**** Given records
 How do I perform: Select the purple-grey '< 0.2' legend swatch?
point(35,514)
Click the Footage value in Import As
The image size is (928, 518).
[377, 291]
********
What the task requires> The entire listing is to be retyped exactly.

Solved exercise>
 How do I perform: Select the purple-grey '< 0.2' legend swatch?
point(35,514)
Click the Footage value in Import As
The image size is (928, 518).
[377, 291]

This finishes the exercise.